**What to work on:** In the records below, find the line containing "Task: Select the" and the line containing "Task: Click the Hot Plug Detection text"; please repeat exactly the lines from one to the other, both included, and nothing more.

Pixel coordinate grounding data
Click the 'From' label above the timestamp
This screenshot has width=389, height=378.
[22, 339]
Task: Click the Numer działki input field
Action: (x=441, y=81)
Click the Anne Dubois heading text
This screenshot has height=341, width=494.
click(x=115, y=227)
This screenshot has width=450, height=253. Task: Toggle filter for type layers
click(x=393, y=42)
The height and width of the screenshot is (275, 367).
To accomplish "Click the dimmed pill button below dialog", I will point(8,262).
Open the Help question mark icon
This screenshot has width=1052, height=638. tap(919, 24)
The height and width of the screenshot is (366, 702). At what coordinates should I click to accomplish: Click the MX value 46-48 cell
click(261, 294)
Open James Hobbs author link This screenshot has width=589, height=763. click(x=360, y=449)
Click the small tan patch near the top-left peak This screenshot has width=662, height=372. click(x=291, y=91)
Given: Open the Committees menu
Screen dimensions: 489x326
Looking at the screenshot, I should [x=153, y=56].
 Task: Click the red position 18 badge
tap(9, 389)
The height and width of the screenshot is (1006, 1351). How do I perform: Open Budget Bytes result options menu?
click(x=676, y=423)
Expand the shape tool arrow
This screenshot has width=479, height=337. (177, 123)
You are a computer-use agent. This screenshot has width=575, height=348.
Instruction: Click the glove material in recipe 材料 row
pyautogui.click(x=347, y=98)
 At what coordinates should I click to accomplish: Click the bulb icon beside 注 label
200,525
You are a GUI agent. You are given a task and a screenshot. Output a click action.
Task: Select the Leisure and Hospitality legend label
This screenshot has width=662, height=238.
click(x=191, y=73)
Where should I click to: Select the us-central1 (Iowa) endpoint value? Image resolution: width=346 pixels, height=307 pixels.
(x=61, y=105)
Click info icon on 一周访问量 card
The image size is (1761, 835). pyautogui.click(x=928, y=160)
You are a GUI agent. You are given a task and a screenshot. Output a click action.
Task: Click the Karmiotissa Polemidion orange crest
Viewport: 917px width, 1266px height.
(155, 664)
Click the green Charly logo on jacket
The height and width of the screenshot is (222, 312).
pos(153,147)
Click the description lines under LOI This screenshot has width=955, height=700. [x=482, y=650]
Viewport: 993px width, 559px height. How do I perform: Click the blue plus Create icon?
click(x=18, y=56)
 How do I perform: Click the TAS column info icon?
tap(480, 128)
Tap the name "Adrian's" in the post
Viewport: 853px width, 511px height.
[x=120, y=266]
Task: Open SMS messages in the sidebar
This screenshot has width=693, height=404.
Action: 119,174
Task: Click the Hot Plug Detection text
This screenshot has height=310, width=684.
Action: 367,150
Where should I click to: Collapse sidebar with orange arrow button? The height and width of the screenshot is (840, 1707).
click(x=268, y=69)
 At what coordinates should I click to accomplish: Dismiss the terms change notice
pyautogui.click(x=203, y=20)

**Response below:**
Task: Select the Leisure and Hospitality legend label
This screenshot has width=662, height=238.
click(x=191, y=73)
Where should I click to: Select the us-central1 (Iowa) endpoint value? Image resolution: width=346 pixels, height=307 pixels.
(x=61, y=105)
Click info icon on 一周访问量 card
The image size is (1761, 835). pyautogui.click(x=928, y=160)
You are a GUI agent. You are given a task and a screenshot. Output a click action.
Task: Click the Karmiotissa Polemidion orange crest
Viewport: 917px width, 1266px height.
(155, 664)
Click the green Charly logo on jacket
The height and width of the screenshot is (222, 312).
pos(153,147)
Click the description lines under LOI This screenshot has width=955, height=700. [x=482, y=650]
Viewport: 993px width, 559px height. How do I perform: Click the blue plus Create icon?
click(x=18, y=56)
 How do I perform: Click the TAS column info icon?
tap(480, 128)
Tap the name "Adrian's" in the post
Viewport: 853px width, 511px height.
[x=120, y=266]
Task: Open SMS messages in the sidebar
This screenshot has width=693, height=404.
Action: 119,174
Task: Click the Hot Plug Detection text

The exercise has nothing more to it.